Melanie cogió la bolsa de papel.

– Larguémonos de una vez.

– ¿Tienes la llave? -preguntó Kevin. Cogió el localizador y el radiorreceptor direccional.

– Por supuesto que la tengo -respondió Melanie.

Mientras cruzaban la puerta, le dijo a Candace que había preparado comida.

– ¡Genial! Estoy muerta de hambre.

– Esperad un segundo -dijo Kevin cuando llegaron a las escaleras-. Acabo de darme cuenta de algo: ayer debieron de habernos seguido. Es la única explicación para la forma en que nos sorprendieron. Desde luego, eso significa que debían de estar vigilándome a mí, pues yo fui el que hablé del humo con Bertram Edwards.

– Es razonable -dijo Melanie.

Durante unos instantes los tres se miraron entre sí.

– ¿Qué hacemos? -preguntó Candace-. No podemos permitir que nos sigan.

– En primer lugar no debemos usar mi coche -dijo Kevin-.

¿Dónde está el tuyo, Melanie? Ahora que el tiempo está seco, podemos arreglarnos sin la tracción en las cuatro ruedas.

– Abajo, en el aparcamiento. He venido en él desde el Centro de Animales.

– ¿Te ha seguido alguien?

– ¿Cómo quieres que lo sepa? No me he fijado.

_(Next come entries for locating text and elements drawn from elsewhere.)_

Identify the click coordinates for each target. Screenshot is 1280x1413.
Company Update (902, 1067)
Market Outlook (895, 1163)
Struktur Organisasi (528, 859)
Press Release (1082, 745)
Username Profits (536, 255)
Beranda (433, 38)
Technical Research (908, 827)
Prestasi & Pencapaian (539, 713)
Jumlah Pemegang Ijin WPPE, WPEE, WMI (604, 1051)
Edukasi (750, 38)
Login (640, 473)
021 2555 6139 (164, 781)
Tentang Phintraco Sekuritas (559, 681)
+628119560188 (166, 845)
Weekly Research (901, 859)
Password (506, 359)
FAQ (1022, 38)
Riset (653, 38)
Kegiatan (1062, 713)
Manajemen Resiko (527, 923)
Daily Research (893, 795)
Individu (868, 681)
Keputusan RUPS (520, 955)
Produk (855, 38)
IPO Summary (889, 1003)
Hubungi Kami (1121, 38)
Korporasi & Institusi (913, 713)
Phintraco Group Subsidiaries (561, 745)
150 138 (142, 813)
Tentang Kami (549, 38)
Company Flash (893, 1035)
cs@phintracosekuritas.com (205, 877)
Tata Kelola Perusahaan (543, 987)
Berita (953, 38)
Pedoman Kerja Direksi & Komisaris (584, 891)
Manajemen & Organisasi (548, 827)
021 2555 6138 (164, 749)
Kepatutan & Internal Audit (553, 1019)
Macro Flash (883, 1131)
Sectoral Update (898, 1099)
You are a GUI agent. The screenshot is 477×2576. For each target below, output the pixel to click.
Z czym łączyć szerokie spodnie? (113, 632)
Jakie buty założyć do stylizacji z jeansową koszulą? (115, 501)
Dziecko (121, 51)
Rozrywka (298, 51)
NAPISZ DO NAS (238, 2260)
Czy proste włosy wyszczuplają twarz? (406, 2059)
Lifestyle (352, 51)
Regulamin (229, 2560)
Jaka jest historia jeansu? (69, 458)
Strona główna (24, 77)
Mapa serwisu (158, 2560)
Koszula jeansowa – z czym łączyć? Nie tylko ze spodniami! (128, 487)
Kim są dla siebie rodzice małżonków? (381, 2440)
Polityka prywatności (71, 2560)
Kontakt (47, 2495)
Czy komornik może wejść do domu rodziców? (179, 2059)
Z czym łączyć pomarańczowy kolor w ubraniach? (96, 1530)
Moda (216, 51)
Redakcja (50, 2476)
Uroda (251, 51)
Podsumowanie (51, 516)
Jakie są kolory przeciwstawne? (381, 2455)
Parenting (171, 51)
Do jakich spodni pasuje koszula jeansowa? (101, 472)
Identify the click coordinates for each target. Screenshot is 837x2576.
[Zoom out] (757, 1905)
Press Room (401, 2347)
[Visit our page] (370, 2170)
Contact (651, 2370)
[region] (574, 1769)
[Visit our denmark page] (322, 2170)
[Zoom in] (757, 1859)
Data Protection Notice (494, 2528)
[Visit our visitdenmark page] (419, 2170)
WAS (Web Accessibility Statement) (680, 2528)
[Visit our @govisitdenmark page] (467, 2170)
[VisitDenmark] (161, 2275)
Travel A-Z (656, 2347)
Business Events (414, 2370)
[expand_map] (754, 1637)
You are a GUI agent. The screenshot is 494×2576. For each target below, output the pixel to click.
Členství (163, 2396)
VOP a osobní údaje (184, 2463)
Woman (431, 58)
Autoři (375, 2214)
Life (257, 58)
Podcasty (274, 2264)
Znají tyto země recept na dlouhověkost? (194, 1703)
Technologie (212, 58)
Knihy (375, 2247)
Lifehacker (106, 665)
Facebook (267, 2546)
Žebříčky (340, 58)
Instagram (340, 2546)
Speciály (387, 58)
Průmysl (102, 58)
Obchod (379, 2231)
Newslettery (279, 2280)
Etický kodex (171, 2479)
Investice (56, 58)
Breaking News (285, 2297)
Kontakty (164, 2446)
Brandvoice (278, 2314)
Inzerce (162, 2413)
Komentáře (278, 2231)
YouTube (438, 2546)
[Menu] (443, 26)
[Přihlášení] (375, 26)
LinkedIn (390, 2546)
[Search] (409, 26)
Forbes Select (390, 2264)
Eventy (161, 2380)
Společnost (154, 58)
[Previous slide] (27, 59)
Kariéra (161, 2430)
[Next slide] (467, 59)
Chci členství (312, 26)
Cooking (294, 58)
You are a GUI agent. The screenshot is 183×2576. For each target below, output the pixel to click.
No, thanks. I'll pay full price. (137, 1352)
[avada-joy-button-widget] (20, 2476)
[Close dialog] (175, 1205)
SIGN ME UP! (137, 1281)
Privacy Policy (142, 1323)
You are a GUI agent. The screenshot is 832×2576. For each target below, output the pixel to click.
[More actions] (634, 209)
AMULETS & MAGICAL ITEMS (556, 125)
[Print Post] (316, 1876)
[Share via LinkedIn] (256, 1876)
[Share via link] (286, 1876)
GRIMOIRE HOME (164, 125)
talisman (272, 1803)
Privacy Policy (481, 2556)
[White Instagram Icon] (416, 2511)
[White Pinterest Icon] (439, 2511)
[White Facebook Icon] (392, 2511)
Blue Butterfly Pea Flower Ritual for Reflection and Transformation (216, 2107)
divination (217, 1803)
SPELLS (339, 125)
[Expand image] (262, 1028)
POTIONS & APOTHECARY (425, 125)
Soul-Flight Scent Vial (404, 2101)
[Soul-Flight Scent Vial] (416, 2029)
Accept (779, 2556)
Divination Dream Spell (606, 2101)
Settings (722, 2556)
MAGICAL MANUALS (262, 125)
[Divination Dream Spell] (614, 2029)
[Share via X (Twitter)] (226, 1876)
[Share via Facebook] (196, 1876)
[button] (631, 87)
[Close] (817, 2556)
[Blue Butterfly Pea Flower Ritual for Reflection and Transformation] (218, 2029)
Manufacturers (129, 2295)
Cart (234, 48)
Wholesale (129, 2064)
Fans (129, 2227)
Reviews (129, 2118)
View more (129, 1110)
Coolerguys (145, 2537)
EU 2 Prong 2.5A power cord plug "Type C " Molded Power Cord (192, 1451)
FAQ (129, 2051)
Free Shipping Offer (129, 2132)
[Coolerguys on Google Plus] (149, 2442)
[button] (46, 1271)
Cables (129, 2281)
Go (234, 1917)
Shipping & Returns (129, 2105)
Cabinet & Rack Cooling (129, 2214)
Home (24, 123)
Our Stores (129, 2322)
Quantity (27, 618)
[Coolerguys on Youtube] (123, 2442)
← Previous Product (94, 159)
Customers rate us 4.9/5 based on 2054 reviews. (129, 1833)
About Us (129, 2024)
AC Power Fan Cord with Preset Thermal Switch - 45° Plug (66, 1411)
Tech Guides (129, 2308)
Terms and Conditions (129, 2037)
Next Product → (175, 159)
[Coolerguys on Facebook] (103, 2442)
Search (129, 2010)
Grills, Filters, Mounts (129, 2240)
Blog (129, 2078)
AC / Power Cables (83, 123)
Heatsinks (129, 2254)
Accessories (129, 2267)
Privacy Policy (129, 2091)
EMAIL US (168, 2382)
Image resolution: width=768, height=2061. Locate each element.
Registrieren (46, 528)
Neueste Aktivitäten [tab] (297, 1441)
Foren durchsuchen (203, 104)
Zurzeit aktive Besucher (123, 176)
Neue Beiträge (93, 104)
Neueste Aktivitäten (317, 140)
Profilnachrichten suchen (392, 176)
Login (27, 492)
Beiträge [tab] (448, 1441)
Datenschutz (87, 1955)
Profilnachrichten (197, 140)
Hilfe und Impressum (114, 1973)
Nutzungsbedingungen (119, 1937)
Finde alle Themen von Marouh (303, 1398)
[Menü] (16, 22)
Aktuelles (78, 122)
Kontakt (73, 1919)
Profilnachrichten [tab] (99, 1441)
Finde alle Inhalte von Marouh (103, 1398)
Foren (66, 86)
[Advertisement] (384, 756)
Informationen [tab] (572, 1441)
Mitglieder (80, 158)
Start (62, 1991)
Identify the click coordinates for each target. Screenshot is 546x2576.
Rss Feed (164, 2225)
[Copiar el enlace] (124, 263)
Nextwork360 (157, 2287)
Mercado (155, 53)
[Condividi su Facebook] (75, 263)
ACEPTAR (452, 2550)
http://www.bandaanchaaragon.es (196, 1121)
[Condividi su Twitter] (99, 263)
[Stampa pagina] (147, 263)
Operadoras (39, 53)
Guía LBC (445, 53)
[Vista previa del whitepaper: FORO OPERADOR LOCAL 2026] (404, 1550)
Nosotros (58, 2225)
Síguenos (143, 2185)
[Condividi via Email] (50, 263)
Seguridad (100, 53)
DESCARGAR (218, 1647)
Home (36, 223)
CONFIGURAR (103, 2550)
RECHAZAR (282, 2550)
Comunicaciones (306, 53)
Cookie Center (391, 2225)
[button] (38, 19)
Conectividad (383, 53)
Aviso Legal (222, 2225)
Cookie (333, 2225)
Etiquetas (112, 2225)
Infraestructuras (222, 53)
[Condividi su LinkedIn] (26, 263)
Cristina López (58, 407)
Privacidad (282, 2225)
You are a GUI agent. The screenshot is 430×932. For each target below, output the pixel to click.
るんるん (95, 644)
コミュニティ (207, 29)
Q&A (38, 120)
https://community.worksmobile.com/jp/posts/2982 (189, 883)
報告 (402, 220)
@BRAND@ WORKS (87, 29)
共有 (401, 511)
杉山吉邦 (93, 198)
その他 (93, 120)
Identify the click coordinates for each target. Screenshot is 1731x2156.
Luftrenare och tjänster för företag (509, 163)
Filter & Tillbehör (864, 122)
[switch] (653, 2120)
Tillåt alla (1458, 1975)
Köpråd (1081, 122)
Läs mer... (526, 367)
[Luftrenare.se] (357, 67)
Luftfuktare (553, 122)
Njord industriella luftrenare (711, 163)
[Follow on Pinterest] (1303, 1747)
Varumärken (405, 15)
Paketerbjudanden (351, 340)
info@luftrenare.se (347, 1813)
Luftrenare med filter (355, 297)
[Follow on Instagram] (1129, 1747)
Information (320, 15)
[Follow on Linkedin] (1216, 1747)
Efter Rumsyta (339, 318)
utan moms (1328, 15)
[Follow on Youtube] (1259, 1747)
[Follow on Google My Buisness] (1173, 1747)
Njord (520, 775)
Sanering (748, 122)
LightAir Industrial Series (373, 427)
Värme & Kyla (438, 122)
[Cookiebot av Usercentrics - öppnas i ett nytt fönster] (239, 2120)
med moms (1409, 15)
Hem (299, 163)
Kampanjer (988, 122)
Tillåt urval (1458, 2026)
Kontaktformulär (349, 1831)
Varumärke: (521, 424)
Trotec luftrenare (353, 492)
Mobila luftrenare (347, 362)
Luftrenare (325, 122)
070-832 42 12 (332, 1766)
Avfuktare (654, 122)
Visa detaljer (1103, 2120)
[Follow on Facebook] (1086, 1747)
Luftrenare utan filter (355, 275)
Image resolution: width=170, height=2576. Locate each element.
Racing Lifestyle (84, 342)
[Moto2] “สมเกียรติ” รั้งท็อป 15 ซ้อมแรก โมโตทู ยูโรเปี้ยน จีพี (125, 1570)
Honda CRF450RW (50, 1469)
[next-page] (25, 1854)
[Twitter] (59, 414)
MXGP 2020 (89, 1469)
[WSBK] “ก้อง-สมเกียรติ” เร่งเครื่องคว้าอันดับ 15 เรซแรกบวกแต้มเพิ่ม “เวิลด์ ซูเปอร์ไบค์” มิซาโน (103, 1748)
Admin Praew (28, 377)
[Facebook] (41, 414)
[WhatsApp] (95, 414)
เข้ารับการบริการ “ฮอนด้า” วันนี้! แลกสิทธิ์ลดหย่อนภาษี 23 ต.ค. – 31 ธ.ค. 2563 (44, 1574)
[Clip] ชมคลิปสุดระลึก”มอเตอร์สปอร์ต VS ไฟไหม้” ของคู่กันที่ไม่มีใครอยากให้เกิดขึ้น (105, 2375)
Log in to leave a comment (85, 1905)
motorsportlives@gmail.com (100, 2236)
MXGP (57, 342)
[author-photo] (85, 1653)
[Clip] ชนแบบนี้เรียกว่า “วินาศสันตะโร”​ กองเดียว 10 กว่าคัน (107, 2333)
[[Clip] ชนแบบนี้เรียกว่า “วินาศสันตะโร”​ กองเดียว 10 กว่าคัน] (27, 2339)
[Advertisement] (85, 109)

– Mmmm -musitó Kevin-. Todavía creo que si están vigilando a alguien ha de ser a mí, así que tú, Melanie, baja, métete en el coche y dirígete a tu casa.

– ¿Y qué haréis vosotros?

– Hay un túnel en el sótano que llega hasta la central eléctrica. Espera unos cinco minutos en tu casa y recógenos en la central. Allí hay una puerta lateral que da directamente al aparcamiento. ¿Sabes dónde te digo?

– Creo que sí -respondió Melanie.

– De acuerdo -dijo Kevin-. Te veremos allí.

Se separaron en la planta baja, donde Melanie salió al calor del mediodía mientras Candace y Kevin bajaban al sótano.

Después de caminar durante unos quince minutos, Candace comentó que el túnel era un laberinto de pasillos.

– Toda la electricidad viene de una misma fuente -explicó Kevin-. El túnel conecta todos los edificios principales, excepto el Centro de Animales, que tiene su propio generador eléctrico.

– Es fácil perderse aquí -dijo Candace.

– A mí me ha pasado -admitió Kevin-, y varias veces. Pero en mitad de la temporada de lluvias, estos túneles resultan útiles. Son secos y frescos.

Cuando se aproximaban a la central eléctrica oyeron y sintieron las vibraciones de las turbinas. Un tramo de peldaños metálicos los llevó hasta la puerta lateral. En cuanto aparecieron, Melanie, que había aparcado bajo un árbol de malapa, acercó el coche y los recogió. Kevin subió en el asiento trasero para que Candace fuera en el delantero. Con la sofocante temperatura y el cien por cien de humedad, el aire acondicionado hacía que el interior del coche pareciera un paraíso.